~ 一盌からピースフルネスを ~

和の文様-梅-

 今回は松竹梅のうち最後の「梅」についてご紹介します。

 一年の初め、まだ寒さが残る季節に他のどの花よりも先に咲くことから「梅は百花のさきがけ」と言われ、その愛らしい姿とかぐわしい香りから古くより日本人に親しまれてきました。また、学問の神様で有名な菅原道真は「東風吹かば にほひおこせよ梅の花 主なしとて 春を忘るな」をはじめ梅にまつわる和歌を多く詠み、このことから天満宮の社紋には梅の花が使われています。こうした社紋や家紋の他、着物、帯、和菓子や和雑貨など様々な形で梅の文様は取り入れられています。

【捻梅(ねじうめ)】
花びらを重ねて中心を捻じった形をしている文様です。名前の由来もここから来ています。
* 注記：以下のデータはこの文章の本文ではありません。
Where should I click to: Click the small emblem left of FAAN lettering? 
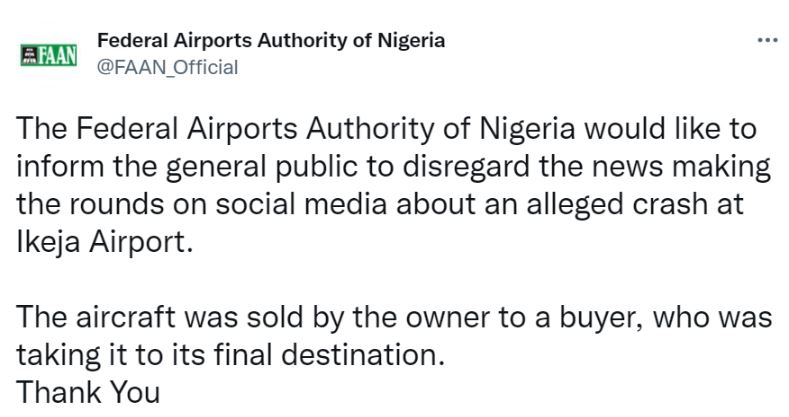coord(29,54)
単純化された中にも梅の可愛らしさが表現されている文様です。

【梅鉢】
梅の花を上から見た形を五つの点にして表した文様です。中心にも一つ点をおき、花びらの点と中心の点を線で繋いでいます。千利休も好んだ文様で、これをあしらった裂地を利休緞子と言います。

【槍梅】
梅の花や蕾と枝を描いた文様です。枝は若く槍のように真っすぐに伸びているのが特徴です。

【光琳梅】
江戸時代の著名な画家・尾形光琳が大胆に意匠化した梅の文様が、しばしばこう呼ばれます。屏風や硯箱など様々な作品に残されています。また、国宝「紅白梅図屏風」では上記の槍梅の表現も見受けられます。

【梅に鶯】
前回の「竹」でご紹介した「竹に虎」「竹に雀」と同じく、取り合わせの良い二つのものという意味で表現されます。万葉集では春の歌として、この二つの題材がしばしば取り上げられました。